**AUSGEWÄHLTER AUSZUG**
Als autonomes Kunstobjekt ist die gesamte Skulptur durchgehend funktional ein Raum der (inneren) Versenkung und der (äußeren) Stille und zeitweise funktional ein Raum für Gottesdienst. Während jene Besucher, die von der Ästhetik ausgehen und jene, die einen individuellen spirituellen Zugang nehmen, ihre Wahrnehmung weithin in einem organischen Zusammenhang mit dem Werk selbst entwickeln, scheint bei jenen Menschen, deren Fokus der kirchliche, gottesdienstliche Gebrauch ist, immer wieder die kreativ-widerständige Potenz des Raumes auf. Sie erkennen sofort, dass er anders als „normale“ Kapellen bzw. funktionsgleiche Räume ist. Tatsächlich ist seine vollendete Form ungewöhnlich, nämlich eine Ellipse, deren einer Brennpunkt durch die Steinskulptur bezeichnet ist. Seine äußere, hölzerne Begrenzung ist keine durchgehende, sondern eine durchbrochene Wand, die die Sicht zugleich verbirgt und freigibt. Ihm fehlen bis auf eine Ausnahme die standardmäßigen religiösen Symbole.

Die innerkirchlichen, milieutypischen Reaktionen machen ein fundamentales kirchliches Syndrom identifizierbar. Der Raum entspricht nämlich nicht jener Raumerwartung, die sich heute weithin über die vorhandenen Kirchen und Kapellen gelegt hat. Erwartet und eingefordert wird ein Binnenraum, der von der Außenwelt getrennt ist und allenfalls durch farbig-symbolisch gestaltete Fenster eine mediale Verbindung zur Außenwelt erlaubt. Psychologisch gesehen handelt es sich bei diesen Erwartungen um den Wunsch nach Regression, genauer nach Rückkehr in den bergenden Mutterleib. Genau diesen Wunsch macht die Raumskulptur von Susanne Tunn erkennbar, und gleichzeitig verweigert sie die Wunscherfüllung. Stattdessen bietet die Skulptur Schutz und offene Beziehung, Rückkehr nicht ohne Aufklärung, eine relative, immer auch transparente Geschlossenheit, mit anderen Worten: ein Raummodell, das die Beziehung zur Außenwelt als Bestandteil der Innerlichkeit behauptet. 

Es ist zwar bedauerlich, aber muss auch nicht verwundern, dass es bisher keine akzeptierte Vereinbarung gibt, die vollendete ästhetische Form auch in der gottesdienstlichen Nutzung zu respektieren. Liturgen etwa greifen nach eigenem Gutdünken in den Raum ein. Zwar ist es so gut wie ausgeschlossen, die Raumskulptur im Sinne des Regressionswunsches zu verändern. Aber es zeigen sich sehr deutliche Tendenzen, den Raum "normalen" Kirchenräumen anzugleichen, von denen man die Bilder im Kopf hat. Das verweist sowohl darauf, dass der Raum von der Konvention abweicht, aber auch darauf, wie sehr manche Geistliche heute eine Übereinstimmung mit Hergebrachtem anstreben und wie sensibel und nervös sie auf Abweichungen reagieren.

**INHALT DER AUFLISTUNG**
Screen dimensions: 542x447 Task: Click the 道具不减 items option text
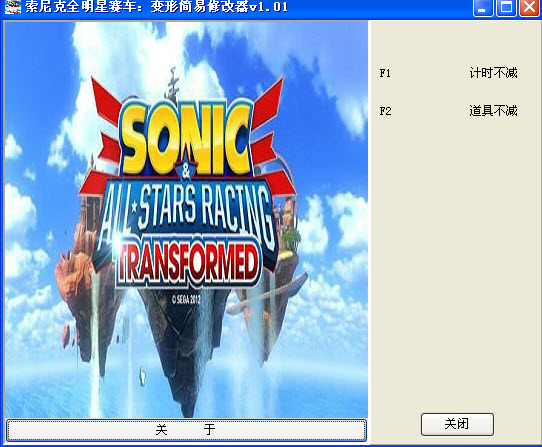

**BITTE BEARBEITEN**
1. Gib aus dem Auszug über die Raumskulptur den Abschnitt wortgetreu wieder, der bei den Worten „Es ist zwar“ beginnt und nach „auf Abweichungen reagieren.“ endet.
2. Wie lautet der Satz „Liturgen etwa greifen nach eigenem Gutdünken in den Raum ein.“ aus dem Auszug über die Raumskulptur auf Englisch?

**ANTWORTEN**
1.
Es ist zwar bedauerlich, aber muss auch nicht verwundern, dass es bisher keine akzeptierte Vereinbarung gibt, die vollendete ästhetische Form auch in der gottesdienstlichen Nutzung zu respektieren. Liturgen etwa greifen nach eigenem Gutdünken in den Raum ein. Zwar ist es so gut wie ausgeschlossen, die Raumskulptur im Sinne des Regressionswunsches zu verändern. Aber es zeigen sich sehr deutliche Tendenzen, den Raum "normalen" Kirchenräumen anzugleichen, von denen man die Bilder im Kopf hat. Das verweist sowohl darauf, dass der Raum von der Konvention abweicht, aber auch darauf, wie sehr manche Geistliche heute eine Übereinstimmung mit Hergebrachtem anstreben und wie sensibel und nervös sie auf Abweichungen reagieren.

2. Liturgists, for example, intervene in the space as they see fit.